You may have heard about the Slow Food movement that started in Italy and has spread around the world. They advocate taking time to enjoy your food by avoiding fast food restaurants, giving old-fashioned attention to growing and cooking food and eating what is seasonal and locally grown. I was very intrigued when I learned about it, and by following their suggestions, I think I’ve improved the way my family eats and enjoys food together.
In searching for answers to take care of my aging mother, I came across a new book called “My Mother, Your Mother”, by Dr. Dennis McCullough. He coined the term “Slow Medicine”, which offers advice on how to take the time to make decisions and create living situations that are uniquely caring and best for the elderly patient. He models his recommendations on the Slow Food Movement.
So, I decided that I am in favor of the Slow Training approach to working with horses. With all the recent news about the accidents and deaths on the racing and cross country courses, over and over it appears that people are starting horses too young and pushing them to go too fast.

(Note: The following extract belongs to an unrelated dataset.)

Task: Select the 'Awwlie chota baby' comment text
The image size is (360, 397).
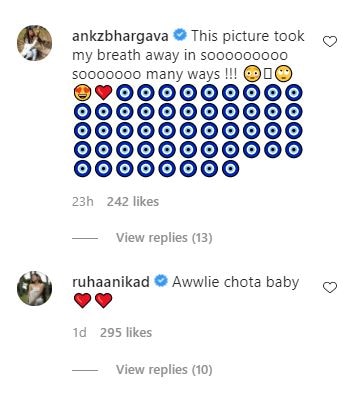Action: 235,282
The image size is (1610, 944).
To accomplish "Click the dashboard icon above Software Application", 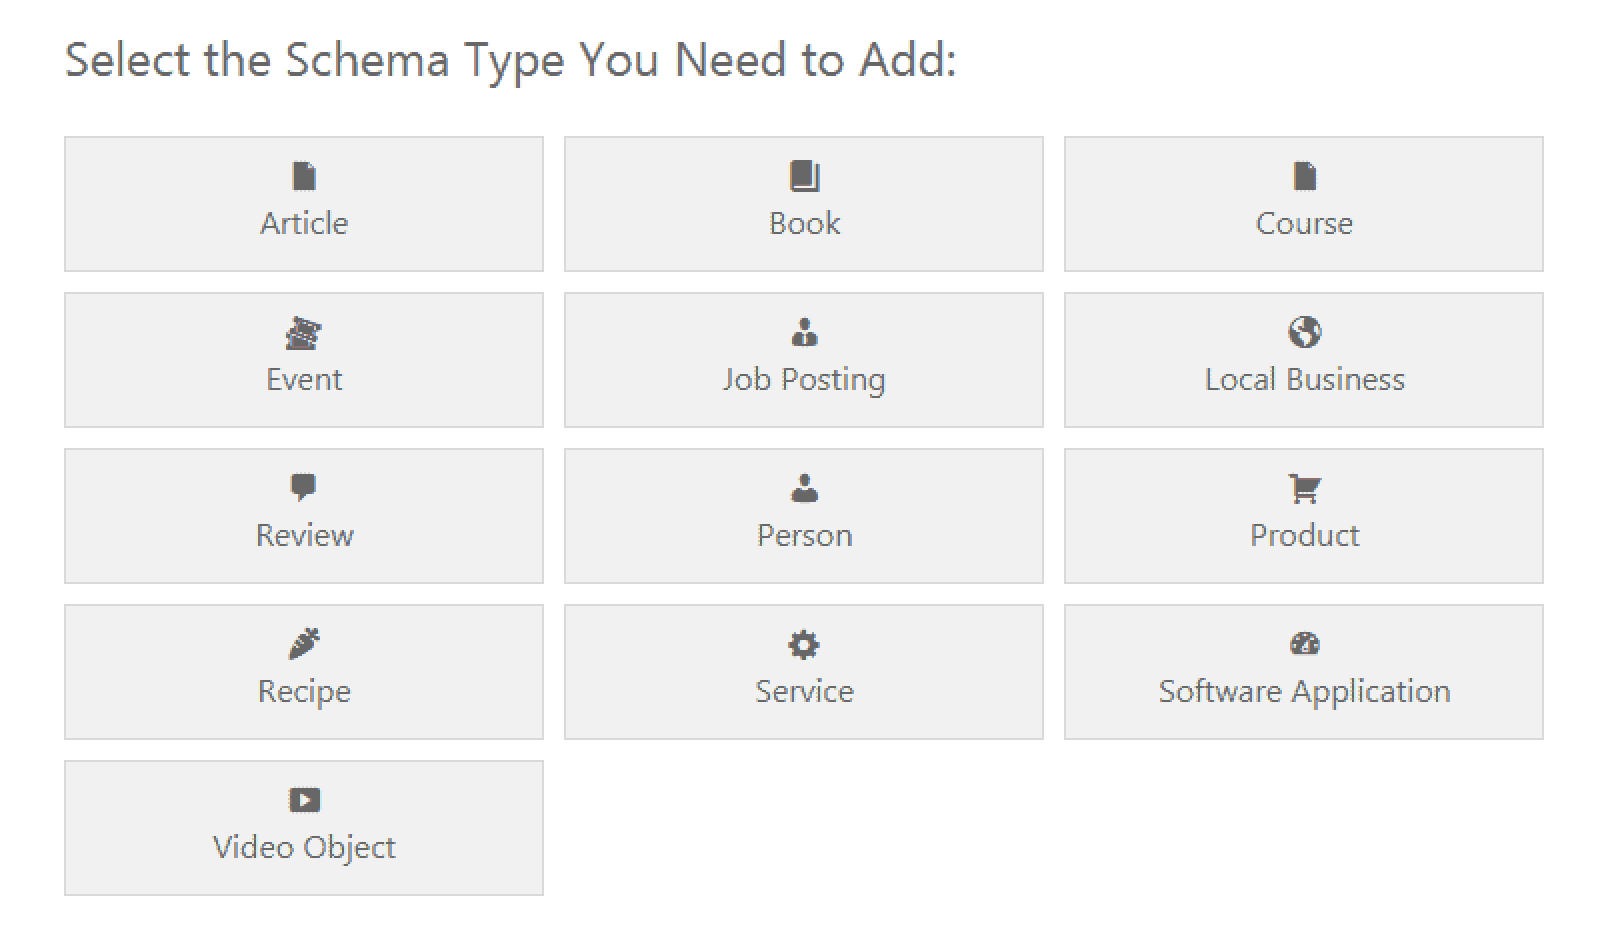I will (x=1304, y=644).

I deliberately waited to start training Siete until she was three years old, teaching her good manners and groundwork and then, letting her live in a herd to learn from other horses. I wanted her to grow both physically and psychologically to be ready to be ridden. She’s had a total of almost a year of professional training and riding. This month, she’s going to be six years old, and I admit, I’ve been fretting that I’m not riding her yet. I’ve been feeling guilty and putting pressure on myself to move faster. But really, what’s the reason? It’s not like I’m ignoring my horse. In fact, our relationship has improved so much over the last six months that I’m really pleased. No deadlines, I tell myself.
Impatience is a hard habit to break. When I was younger, I missed a lot of great moments by wishing I was already moving on to the next great moment. Going slow allows you the time to understand, to heal, to accept and to enjoy. I’ve watched Siete grow as we both go through this training process together, and I’m continuing to grow along with her.